# EXERCISE INSTRUCTIONS
Look for the word "icon" in the entries below, then copy every line that has it.

____ RECORDS FOR THE EXERCISE

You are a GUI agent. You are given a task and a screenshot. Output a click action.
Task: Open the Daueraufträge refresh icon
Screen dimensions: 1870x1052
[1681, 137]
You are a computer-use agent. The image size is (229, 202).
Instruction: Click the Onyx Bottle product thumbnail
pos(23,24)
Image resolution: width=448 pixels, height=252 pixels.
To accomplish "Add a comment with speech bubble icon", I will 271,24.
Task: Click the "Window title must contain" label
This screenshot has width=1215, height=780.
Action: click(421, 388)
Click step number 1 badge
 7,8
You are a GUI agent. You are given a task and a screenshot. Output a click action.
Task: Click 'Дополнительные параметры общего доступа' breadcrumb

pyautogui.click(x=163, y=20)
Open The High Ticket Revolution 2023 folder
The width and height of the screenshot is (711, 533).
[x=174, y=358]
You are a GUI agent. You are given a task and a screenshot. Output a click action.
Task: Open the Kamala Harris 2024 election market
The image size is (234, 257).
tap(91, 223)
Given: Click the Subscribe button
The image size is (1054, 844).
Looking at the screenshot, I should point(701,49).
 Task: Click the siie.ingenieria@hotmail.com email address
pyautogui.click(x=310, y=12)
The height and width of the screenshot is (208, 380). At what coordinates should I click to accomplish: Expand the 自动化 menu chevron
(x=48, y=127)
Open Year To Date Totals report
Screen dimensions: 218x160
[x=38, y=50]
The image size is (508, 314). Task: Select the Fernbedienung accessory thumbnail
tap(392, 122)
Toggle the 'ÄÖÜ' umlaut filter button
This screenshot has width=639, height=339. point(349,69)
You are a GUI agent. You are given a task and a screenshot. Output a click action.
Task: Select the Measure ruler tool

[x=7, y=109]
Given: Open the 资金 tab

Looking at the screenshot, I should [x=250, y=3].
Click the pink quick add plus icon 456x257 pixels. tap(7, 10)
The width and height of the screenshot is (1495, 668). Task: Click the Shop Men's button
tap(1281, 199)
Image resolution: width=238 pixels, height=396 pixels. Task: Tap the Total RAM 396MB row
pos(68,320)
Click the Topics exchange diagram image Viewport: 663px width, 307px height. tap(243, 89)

________

# YOUR SOLUTION
Task: Open the Daueraufträge refresh icon
To accomplish "Add a comment with speech bubble icon", I will 271,24.
Click the pink quick add plus icon 456x257 pixels. tap(7, 10)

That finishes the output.